Extrait du document:
Même problème de situation d'urgence chronique à basse intensité chez Harry Potter, élevé chez les Dursley dans un climat d’humiliation et de rejet permanent.

Il ne connaît pas la sécurité affective et n'a pas l'habitude d'écouter ses besoins.

Dans mon roman, La journée de l'amour et de la lessive, j'ai construit une situation de ce type chez mon héroïne Jessica.

Cette dernière rumine en silence des idées suicidaires, ficelée à son habitude de ne jamais rien dire pour contrer l'autorité malsaine et la maltraitance de son père.



En Gestalt-thérapie, ce concept est l'un des axes possibles de travail.

Je dis possible, car les axes potentiels sont nombreux.

Lorsque le lien thérapeutique est solide entre le thérapeute et la personne, on peut parfois travailler à soutenir l'émergence d'une situation d'urgence aiguë de haute intensité.

Sur le fond de cette situation d'urgence chronique à basse intensité.

Afin d'explorer de nouvelles manières de réagir ou d'agir.


Un exemple pour que ce soit plus clair :

Imaginons que la personne décrite dans mon exemple initial poursuive une thérapie avec une thérapeute.

Il se pourrait qu'un jour, au cours d'une séance, un événement déclenche une forte anxiété chez cette personne.

L'exploration d'un souvenir lesté d'une lourde charge émotionnelle.

Une détonation au-dehors dans la rue.

Un froncement de sourcil de la thérapeute.

Ou tout autre élément réactivant soudain des mémoires de son enfance maltraitée.

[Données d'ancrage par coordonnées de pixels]
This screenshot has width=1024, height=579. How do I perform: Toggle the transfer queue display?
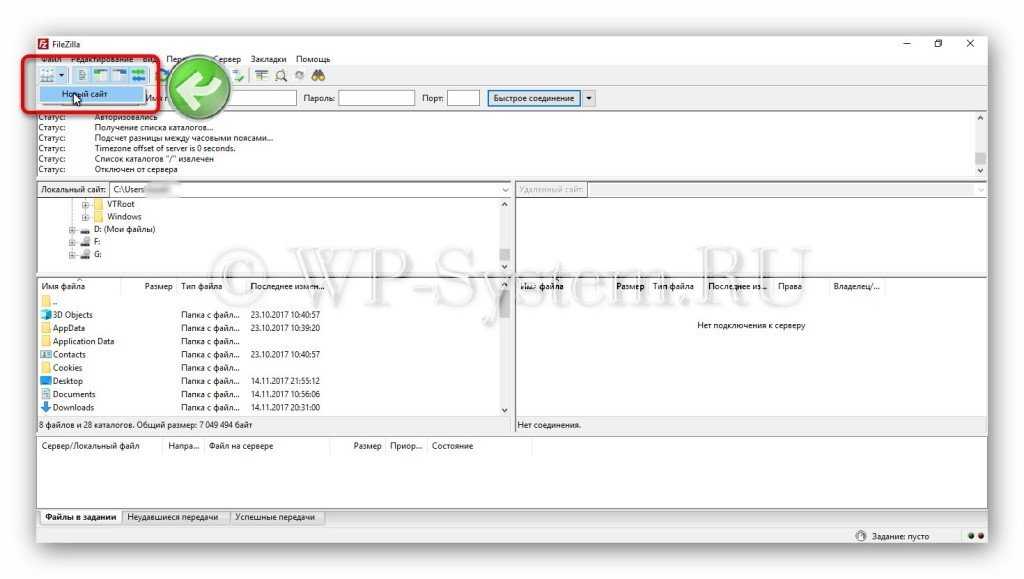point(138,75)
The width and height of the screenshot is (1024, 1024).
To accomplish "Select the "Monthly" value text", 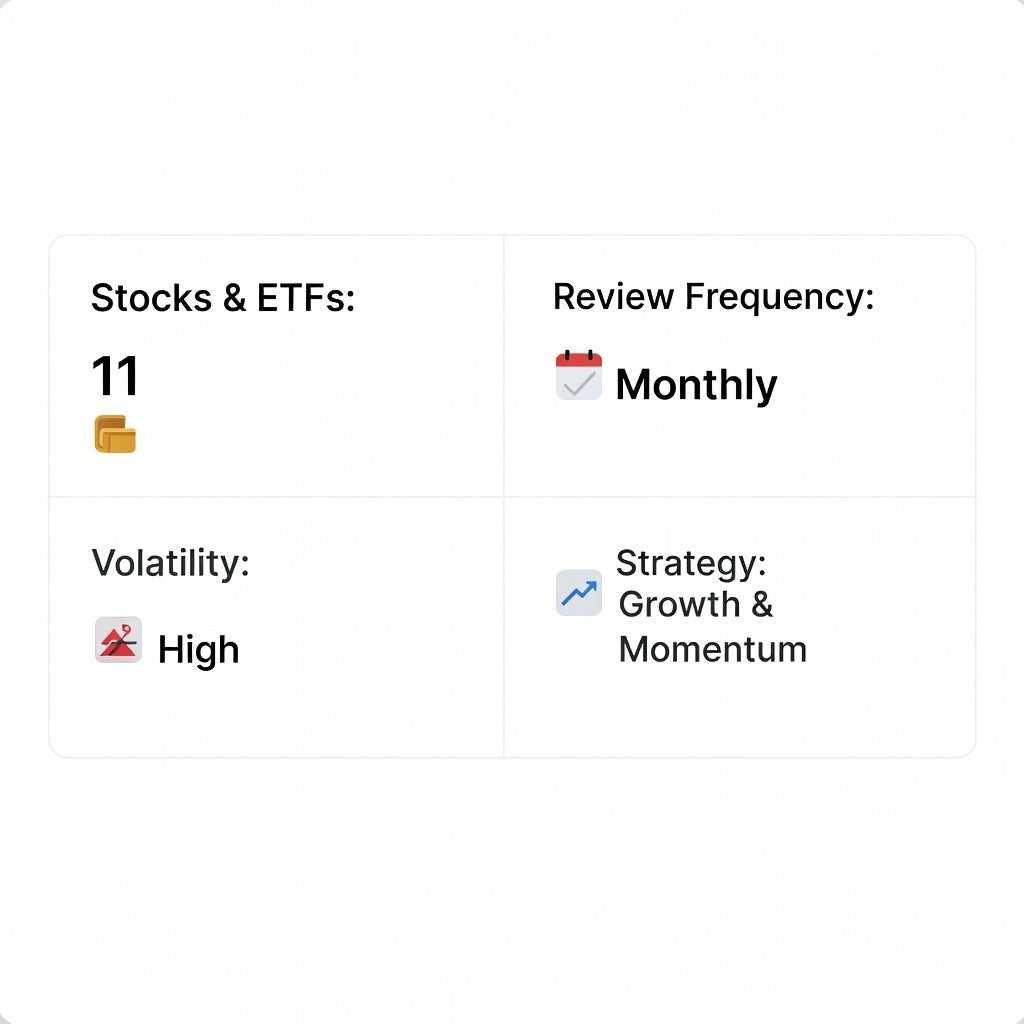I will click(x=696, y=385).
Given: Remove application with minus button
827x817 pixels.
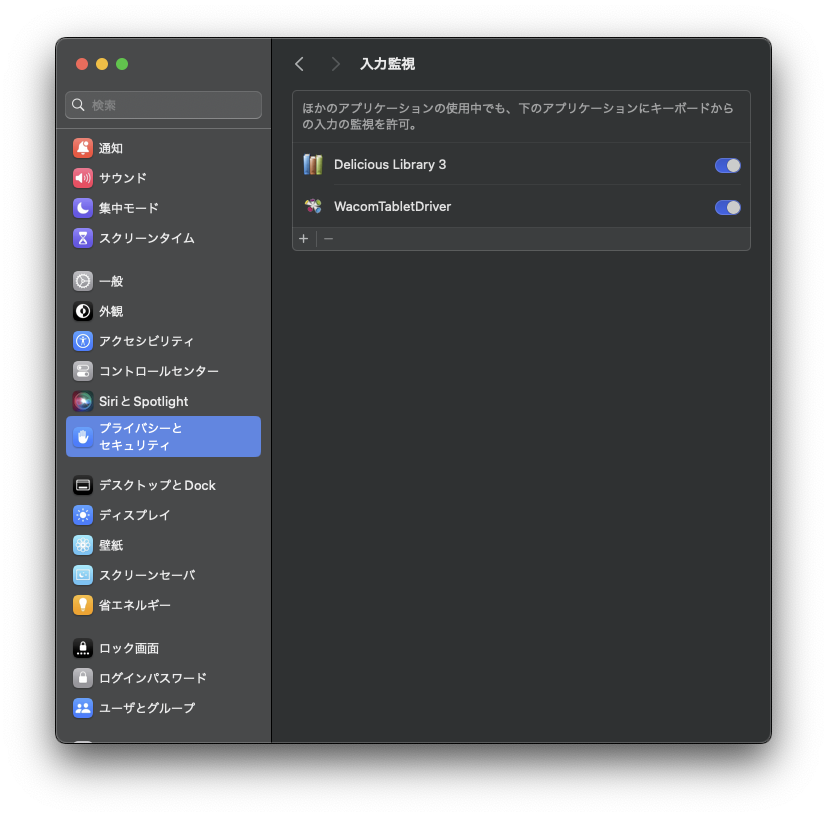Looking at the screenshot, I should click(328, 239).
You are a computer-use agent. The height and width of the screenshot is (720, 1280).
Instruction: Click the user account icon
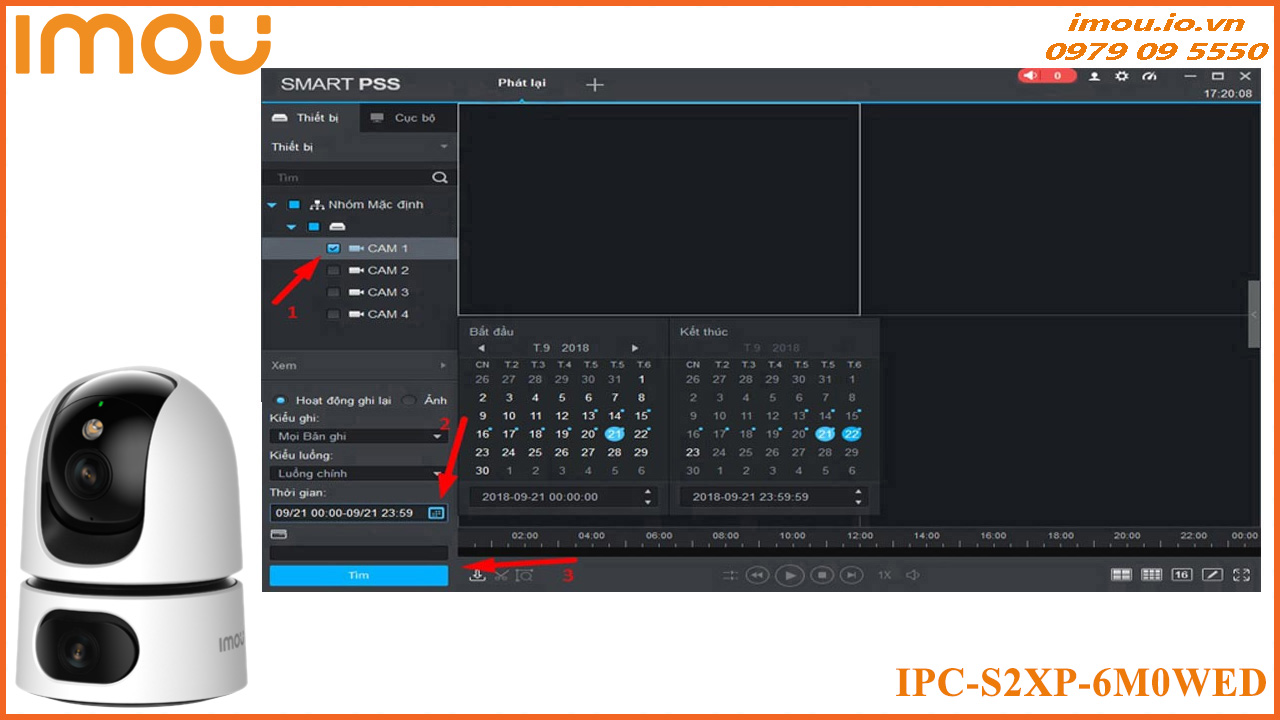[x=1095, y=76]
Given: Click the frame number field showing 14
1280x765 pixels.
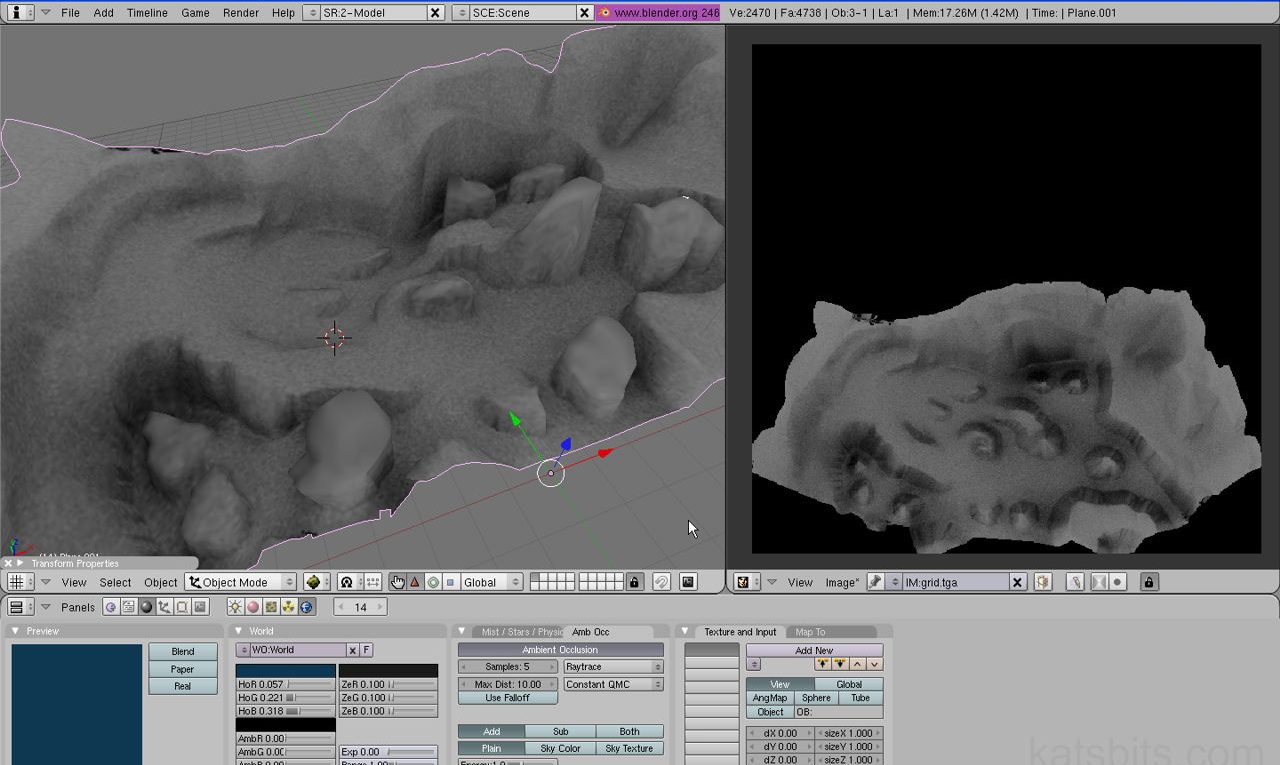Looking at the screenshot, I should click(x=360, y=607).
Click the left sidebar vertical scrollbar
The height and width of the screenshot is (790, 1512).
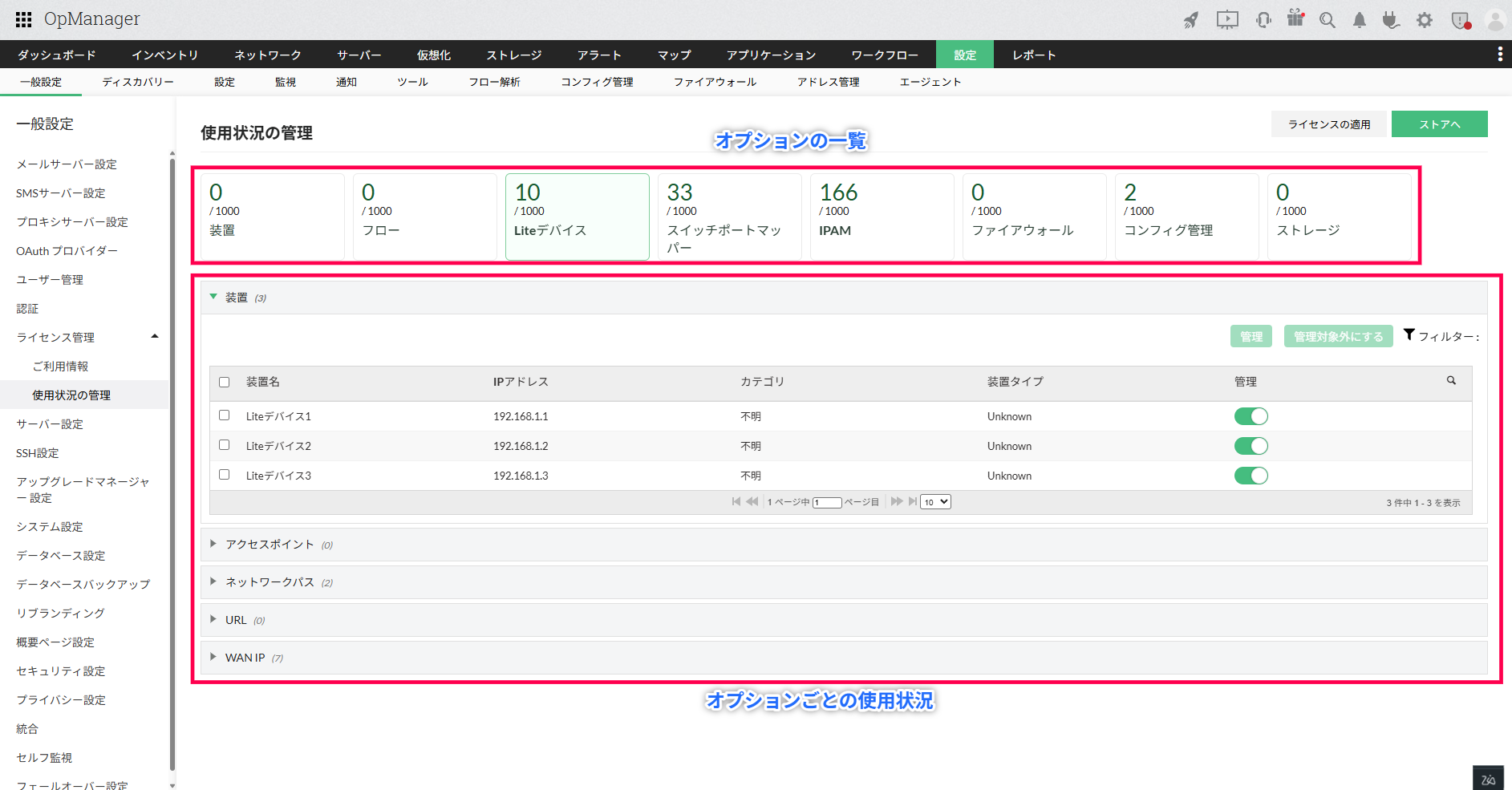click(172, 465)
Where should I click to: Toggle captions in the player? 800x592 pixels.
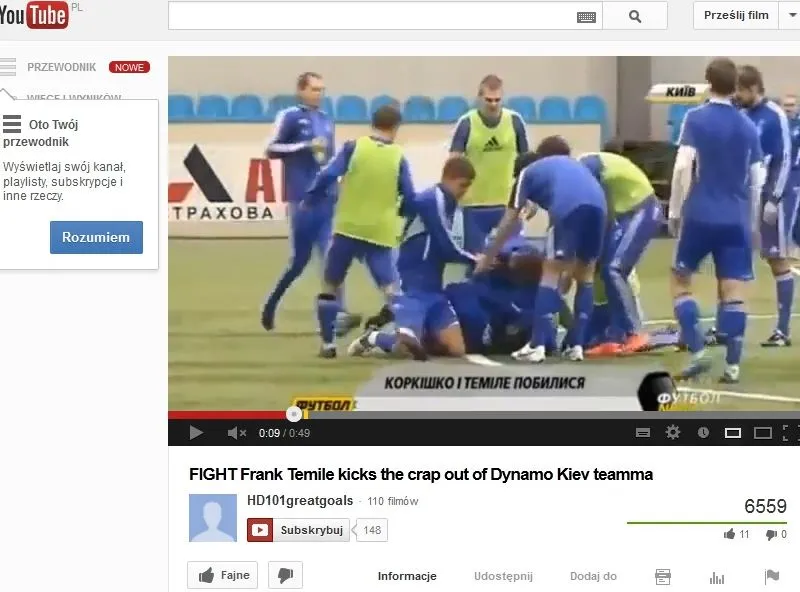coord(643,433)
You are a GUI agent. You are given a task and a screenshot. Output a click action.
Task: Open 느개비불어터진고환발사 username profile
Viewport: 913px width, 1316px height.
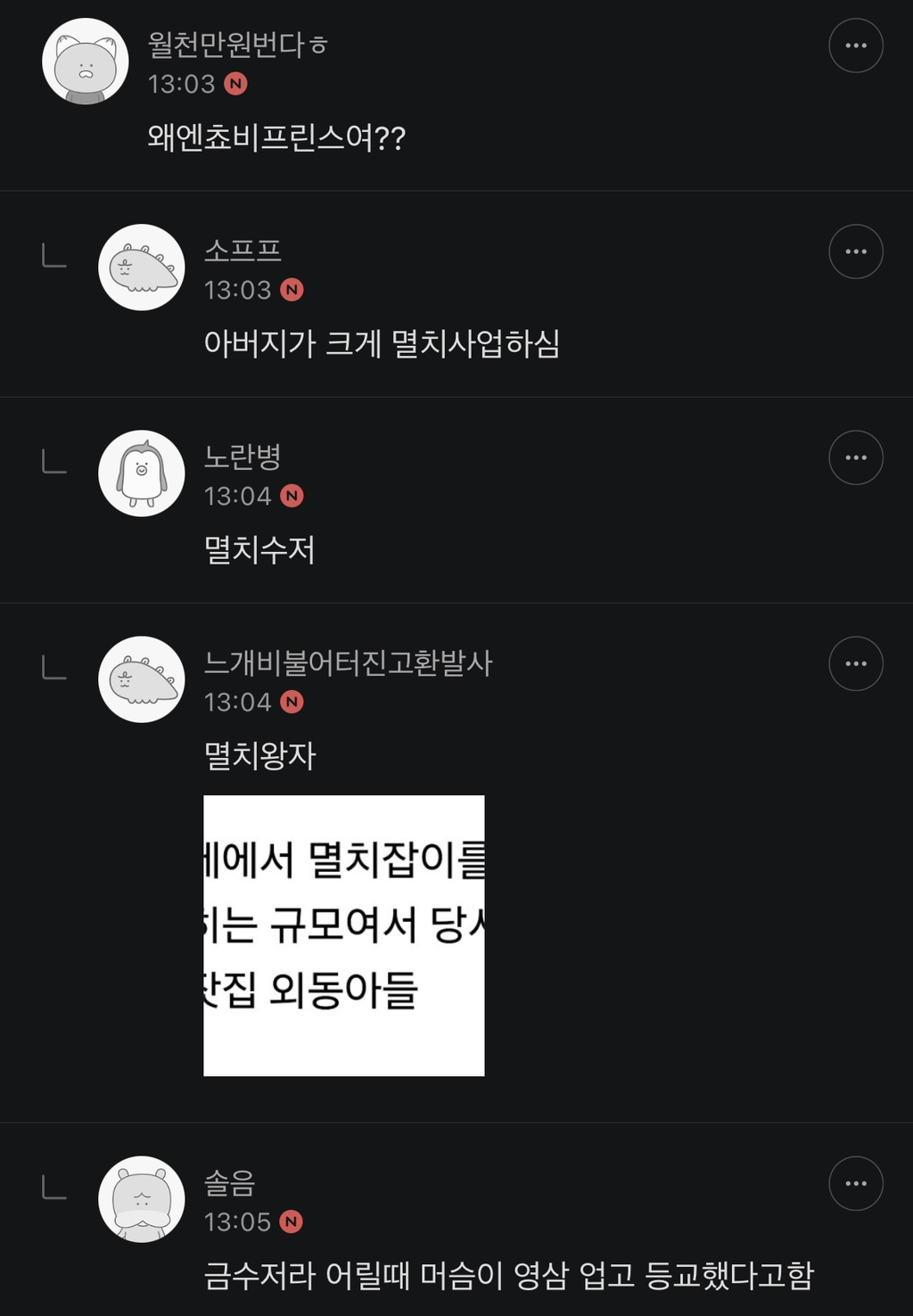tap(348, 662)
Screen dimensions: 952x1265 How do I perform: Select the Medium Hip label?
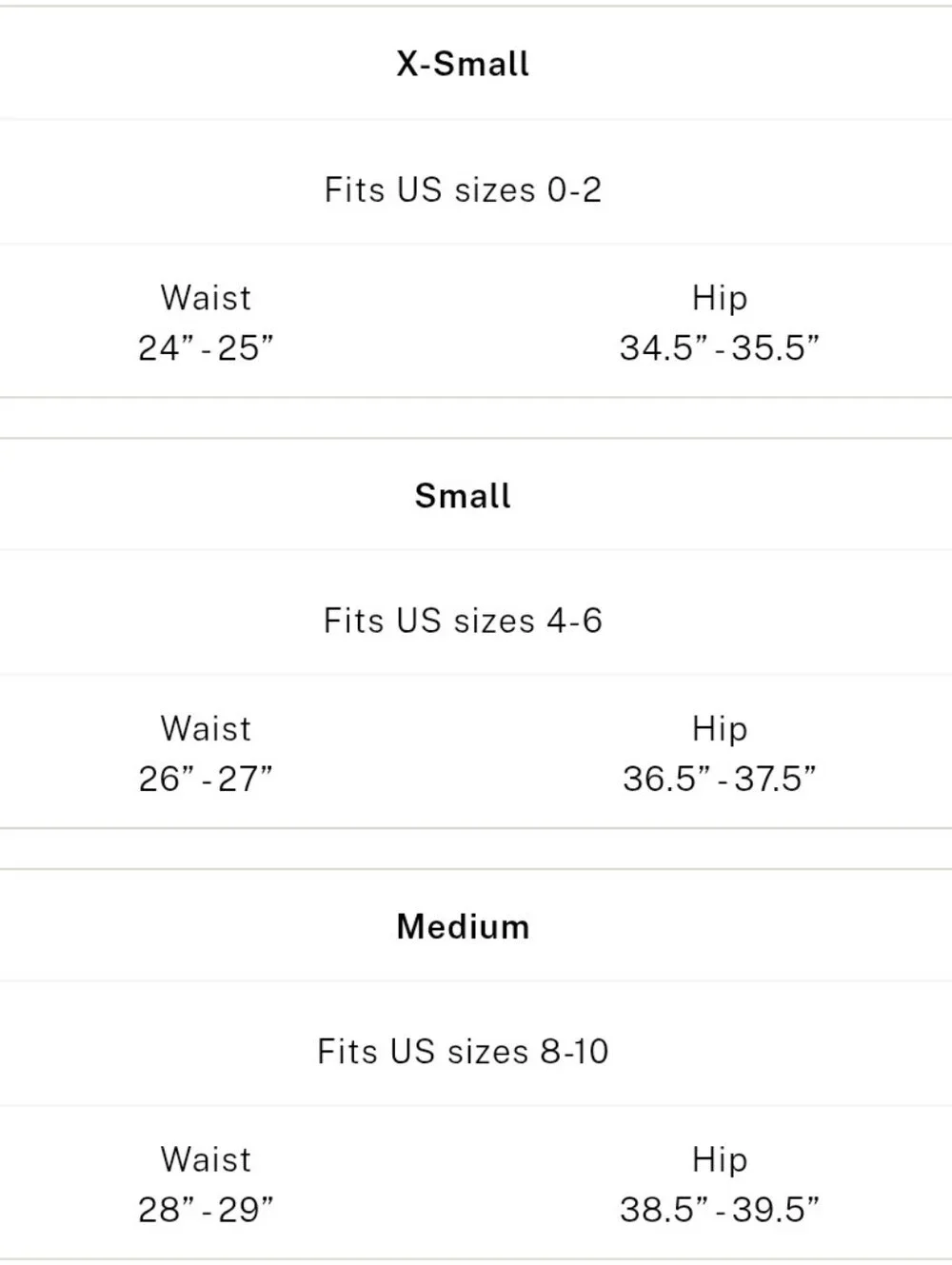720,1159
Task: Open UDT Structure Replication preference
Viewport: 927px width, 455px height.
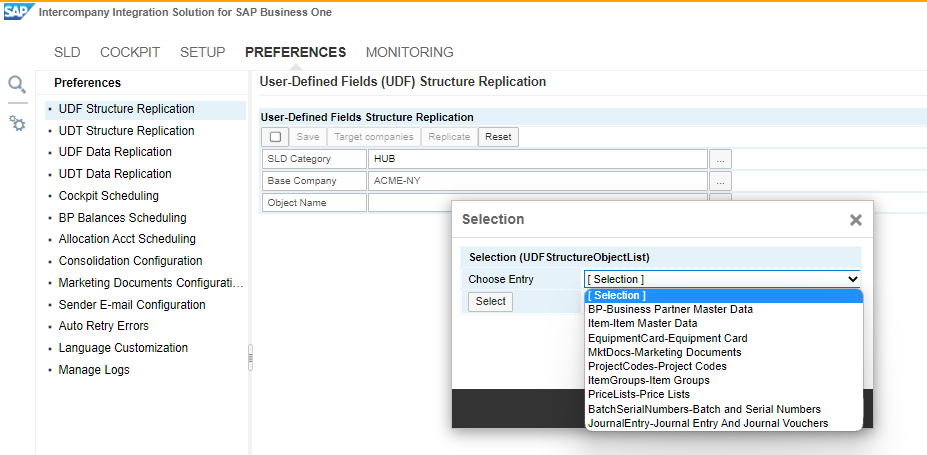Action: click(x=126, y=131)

Consigne:
Recopiez à l'identique le passage de l'extrait allant de « Afin d'explorer de » jusqu'à « avec une thérapeute. » inclus.

Zone de réponse:
Afin d'explorer de nouvelles manières de réagir ou d'agir.


Un exemple pour que ce soit plus clair :

Imaginons que la personne décrite dans mon exemple initial poursuive une thérapie avec une thérapeute.